An advantage that grows and accelerates: each year there are 74 million more births than deaths, a number of new lives that could increase the population of New York by a factor of seven every year. Most are born in the countries with fewest resources and, among them, of course, are those of Latin America. On the other hand, the most prosperous countries have succeeded in accumulating sufficient destructive power to annihilate a hundred times over not only all the human beings who have existed until now, but the totality of living creatures that have spent time on this planet of misfortunes.
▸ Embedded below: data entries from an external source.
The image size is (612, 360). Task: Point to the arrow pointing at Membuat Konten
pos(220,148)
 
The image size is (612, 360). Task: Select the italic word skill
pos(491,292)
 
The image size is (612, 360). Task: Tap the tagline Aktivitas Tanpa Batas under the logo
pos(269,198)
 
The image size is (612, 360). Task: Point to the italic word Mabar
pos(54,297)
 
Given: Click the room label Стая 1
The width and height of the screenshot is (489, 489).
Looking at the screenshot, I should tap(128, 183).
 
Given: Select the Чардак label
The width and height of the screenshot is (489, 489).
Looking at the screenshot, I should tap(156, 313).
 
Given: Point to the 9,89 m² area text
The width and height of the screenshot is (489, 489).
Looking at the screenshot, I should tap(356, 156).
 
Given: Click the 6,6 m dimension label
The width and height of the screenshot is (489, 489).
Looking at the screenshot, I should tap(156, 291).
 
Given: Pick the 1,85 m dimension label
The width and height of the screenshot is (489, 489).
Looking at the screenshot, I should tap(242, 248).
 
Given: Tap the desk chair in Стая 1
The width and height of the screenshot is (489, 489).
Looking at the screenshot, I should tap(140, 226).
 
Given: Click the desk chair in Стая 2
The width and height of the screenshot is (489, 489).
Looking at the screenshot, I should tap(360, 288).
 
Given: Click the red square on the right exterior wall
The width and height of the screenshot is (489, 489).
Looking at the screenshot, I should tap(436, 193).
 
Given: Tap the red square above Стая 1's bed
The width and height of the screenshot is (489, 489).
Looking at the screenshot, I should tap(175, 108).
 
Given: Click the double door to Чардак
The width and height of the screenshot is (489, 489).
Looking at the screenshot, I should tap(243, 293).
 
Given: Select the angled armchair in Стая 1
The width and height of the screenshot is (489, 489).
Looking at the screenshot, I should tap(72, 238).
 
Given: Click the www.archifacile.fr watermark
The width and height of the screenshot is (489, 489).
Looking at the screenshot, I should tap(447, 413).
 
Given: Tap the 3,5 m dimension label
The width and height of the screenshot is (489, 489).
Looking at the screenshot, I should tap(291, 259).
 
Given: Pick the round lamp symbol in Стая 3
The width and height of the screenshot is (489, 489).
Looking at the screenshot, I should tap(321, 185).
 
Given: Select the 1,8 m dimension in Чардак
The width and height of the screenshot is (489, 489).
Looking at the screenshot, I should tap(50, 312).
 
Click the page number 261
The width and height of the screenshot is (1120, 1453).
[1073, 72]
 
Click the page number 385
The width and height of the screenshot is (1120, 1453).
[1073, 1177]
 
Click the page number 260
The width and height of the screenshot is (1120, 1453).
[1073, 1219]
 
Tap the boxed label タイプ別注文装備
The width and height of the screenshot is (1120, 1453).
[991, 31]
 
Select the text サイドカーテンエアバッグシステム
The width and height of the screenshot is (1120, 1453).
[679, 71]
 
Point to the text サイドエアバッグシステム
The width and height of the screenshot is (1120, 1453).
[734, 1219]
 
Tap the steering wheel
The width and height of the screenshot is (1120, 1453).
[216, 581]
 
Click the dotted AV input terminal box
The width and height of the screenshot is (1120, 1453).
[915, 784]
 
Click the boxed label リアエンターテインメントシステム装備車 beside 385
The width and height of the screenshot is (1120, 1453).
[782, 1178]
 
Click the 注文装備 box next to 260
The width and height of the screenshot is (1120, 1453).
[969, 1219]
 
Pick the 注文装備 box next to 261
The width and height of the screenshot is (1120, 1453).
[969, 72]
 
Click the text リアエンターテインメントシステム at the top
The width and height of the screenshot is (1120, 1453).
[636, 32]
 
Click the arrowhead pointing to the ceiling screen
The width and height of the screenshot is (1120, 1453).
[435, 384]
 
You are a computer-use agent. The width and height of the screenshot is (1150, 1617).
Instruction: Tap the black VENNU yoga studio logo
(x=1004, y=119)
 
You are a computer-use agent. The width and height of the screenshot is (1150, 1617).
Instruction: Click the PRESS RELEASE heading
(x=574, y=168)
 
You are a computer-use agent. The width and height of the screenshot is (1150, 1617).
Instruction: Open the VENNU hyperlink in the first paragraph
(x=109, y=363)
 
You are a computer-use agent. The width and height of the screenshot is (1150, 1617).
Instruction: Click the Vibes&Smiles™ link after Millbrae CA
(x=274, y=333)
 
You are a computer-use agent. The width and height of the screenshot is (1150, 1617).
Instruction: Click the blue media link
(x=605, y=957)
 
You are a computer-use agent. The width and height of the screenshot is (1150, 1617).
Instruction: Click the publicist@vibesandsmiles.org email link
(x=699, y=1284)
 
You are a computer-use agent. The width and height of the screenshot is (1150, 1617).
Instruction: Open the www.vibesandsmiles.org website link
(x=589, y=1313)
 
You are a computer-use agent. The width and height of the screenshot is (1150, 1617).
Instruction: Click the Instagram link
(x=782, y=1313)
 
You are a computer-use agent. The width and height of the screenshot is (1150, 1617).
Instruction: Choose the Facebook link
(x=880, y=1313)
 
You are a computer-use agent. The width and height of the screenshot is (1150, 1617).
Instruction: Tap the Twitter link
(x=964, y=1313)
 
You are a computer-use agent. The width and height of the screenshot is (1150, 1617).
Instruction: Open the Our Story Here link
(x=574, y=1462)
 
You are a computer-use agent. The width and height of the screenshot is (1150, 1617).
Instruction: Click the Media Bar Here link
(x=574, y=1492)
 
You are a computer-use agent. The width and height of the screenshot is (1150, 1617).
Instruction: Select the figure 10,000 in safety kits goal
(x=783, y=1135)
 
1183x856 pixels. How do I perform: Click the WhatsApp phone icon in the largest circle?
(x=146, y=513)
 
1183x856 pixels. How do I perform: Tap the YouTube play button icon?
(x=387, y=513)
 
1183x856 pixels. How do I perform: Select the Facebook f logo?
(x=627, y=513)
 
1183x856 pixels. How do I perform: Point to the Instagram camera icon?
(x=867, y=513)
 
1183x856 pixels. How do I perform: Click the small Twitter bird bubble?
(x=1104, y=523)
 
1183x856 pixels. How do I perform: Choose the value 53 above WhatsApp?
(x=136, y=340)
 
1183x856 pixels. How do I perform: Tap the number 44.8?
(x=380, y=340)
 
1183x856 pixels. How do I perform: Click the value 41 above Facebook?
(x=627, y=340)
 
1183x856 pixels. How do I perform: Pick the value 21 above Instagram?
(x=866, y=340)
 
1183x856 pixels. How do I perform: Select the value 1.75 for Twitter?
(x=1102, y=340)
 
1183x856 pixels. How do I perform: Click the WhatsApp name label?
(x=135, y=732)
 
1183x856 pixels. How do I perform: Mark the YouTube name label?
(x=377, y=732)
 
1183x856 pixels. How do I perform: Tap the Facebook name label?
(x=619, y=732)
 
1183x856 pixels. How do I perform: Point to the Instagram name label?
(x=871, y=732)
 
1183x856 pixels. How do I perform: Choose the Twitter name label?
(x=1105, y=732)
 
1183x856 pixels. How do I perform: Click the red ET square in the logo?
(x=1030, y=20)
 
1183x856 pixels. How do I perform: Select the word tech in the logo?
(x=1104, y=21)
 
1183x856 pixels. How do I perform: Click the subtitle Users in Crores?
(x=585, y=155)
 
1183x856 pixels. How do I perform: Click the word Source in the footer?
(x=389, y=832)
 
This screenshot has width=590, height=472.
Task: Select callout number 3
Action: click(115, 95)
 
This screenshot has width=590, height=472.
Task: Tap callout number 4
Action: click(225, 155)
On a day like today, my teacher William Faulkner said in this place: ‘I decline to accept the end of man.’ I wouldn’t feel worthy of occupying this spot that was his if I weren’t fully aware that, for the first time since the origin of humankind, the colossal catastrophe that he declined to accept thirty-two years ago is now nothing more than a simple scientific possibility. Faced with this terrifying reality that throughout all of human time must have seemed a fantasy, the inventors of fables we all believe feel we have the right to believe that it still isn’t too late to undertake the creation of a contrary utopia. A new, overwhelming utopia of life, where no one can decide for others even how they’ll die, where love is really true and happiness possible, and where the peoples condemned to one hundred years of solitude at last and forever have a second chance on earth.